Provided data -
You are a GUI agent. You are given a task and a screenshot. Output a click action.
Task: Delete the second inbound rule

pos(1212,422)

==

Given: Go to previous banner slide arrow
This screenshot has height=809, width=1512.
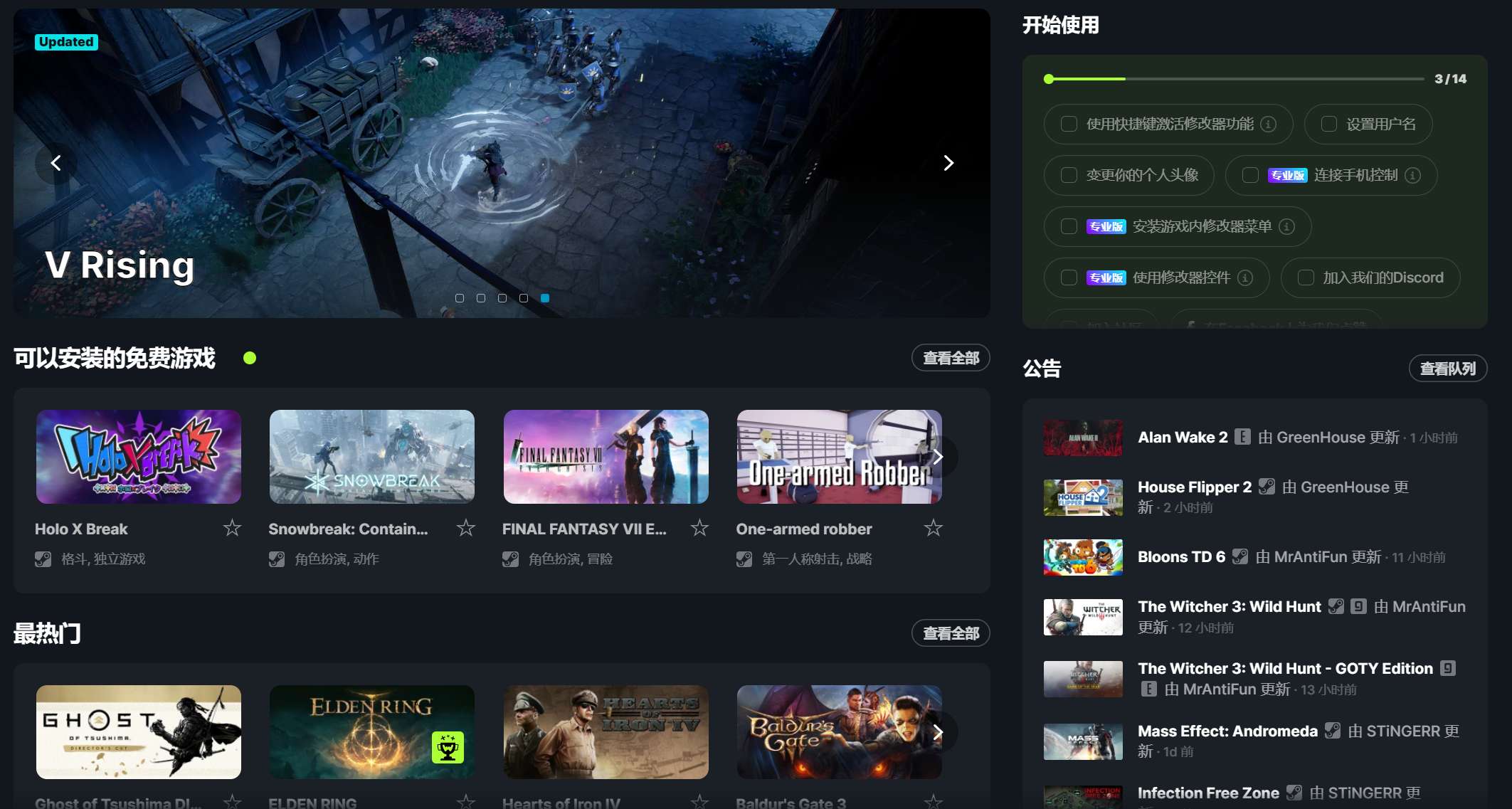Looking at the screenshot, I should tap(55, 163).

Task instructions - Reproduce verbatim the part of the material that opens with the line containing "Given: Go to previous banner slide arrow" and closes with the line containing "Looking at the", both lines included. Leave the picture out of your copy.

Exercise output -
Given: Go to previous banner slide arrow
This screenshot has height=809, width=1512.
Looking at the screenshot, I should tap(55, 163).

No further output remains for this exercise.